[Taxacom] Generic type of large genus belongs in different genus

Paul van Rijckevorsel dipteryx at freeler.nl
Mon Apr 8 05:22:14 CDT 2013

Yes, but in neither New Zealand nor the UK you are necessarily
the only Roderic Page (there may be an unlimited number of
persons with the exact same name). I am willing to bet that the 
number assigned to you by the civil administration (which is 
intended to be a unique identifier) is different in the UK from 
what it was in New Zealand.

  ----- Original Message ----- 
  From: Roderic Page 
  Cc: Paul van Rijckevorsel 
  Sent: Monday, April 08, 2013 11:43 AM
  Subject: Re: [Taxacom] Generic type of large genus belongs in different genus

  On 8 Apr 2013, at 10:02, Paul van Rijckevorsel wrote:

    Obviously names do depend on taxonomy (and this has nothing
    to do with nomenclature). Names cannot be invariant, as taxa
    are not invariant. This works both ways:
    * one and the same taxon may have different names, depending
    on taxonomic placement.

  Why? Why change the name? This is a convention. If I switch citizenship from New Zealand to the UK I don't have to change my name. 

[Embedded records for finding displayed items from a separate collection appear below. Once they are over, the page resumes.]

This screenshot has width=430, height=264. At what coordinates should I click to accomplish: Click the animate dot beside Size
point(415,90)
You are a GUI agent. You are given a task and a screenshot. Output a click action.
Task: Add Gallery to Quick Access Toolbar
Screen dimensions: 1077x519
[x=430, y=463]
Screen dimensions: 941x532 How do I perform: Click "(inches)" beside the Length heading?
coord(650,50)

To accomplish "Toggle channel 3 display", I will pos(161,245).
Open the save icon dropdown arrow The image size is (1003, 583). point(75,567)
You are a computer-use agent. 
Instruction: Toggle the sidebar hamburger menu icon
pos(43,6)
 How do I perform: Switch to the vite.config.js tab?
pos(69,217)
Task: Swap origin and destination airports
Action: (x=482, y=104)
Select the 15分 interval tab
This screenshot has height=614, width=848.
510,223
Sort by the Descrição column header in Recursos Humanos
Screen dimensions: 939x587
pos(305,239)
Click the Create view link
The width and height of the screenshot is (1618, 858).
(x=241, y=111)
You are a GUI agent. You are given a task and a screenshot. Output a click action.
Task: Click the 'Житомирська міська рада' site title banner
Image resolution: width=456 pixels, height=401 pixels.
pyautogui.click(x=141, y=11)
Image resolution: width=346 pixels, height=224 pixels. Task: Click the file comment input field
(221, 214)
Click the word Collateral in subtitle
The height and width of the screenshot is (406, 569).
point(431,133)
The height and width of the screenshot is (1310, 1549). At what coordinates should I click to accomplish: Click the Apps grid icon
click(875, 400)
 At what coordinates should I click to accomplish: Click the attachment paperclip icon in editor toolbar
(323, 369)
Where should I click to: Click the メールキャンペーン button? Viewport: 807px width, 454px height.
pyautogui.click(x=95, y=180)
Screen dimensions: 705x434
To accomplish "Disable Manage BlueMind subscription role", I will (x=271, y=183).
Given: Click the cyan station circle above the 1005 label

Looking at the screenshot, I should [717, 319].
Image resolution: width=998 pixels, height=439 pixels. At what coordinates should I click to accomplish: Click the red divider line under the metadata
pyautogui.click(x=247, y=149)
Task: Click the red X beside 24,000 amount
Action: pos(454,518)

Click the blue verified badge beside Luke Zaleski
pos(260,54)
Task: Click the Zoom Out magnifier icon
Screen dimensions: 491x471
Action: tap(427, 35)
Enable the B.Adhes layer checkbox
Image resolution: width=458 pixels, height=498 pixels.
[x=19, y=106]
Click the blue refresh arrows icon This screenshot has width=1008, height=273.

    * the same name refers to variously circumscribed taxa (and 
    everything in between).

  Sure, but the name hasn't changed, just what we think it points to.

    Only when you assume a God-created nature (with no religious
    disagreement on what-is-what), is it possible to have invariancy.

  But we can separate the things we point to using names from how we arrange those things. We have chosen not to, with a consequence that we are flooded with multiple names for the "same" thing (however you want to define "same"). 



    Taxa are the result of a process of growth (evolution) and they
    do not (naturally) fit into boxes (or into a Tree-of-Life). They have 
    to be shoe-horned into it, and general agreement is unlikely (thus
    no stability). To quote the famous saying: If you want stability of 
    names, first make sure all taxonomists are safely buried.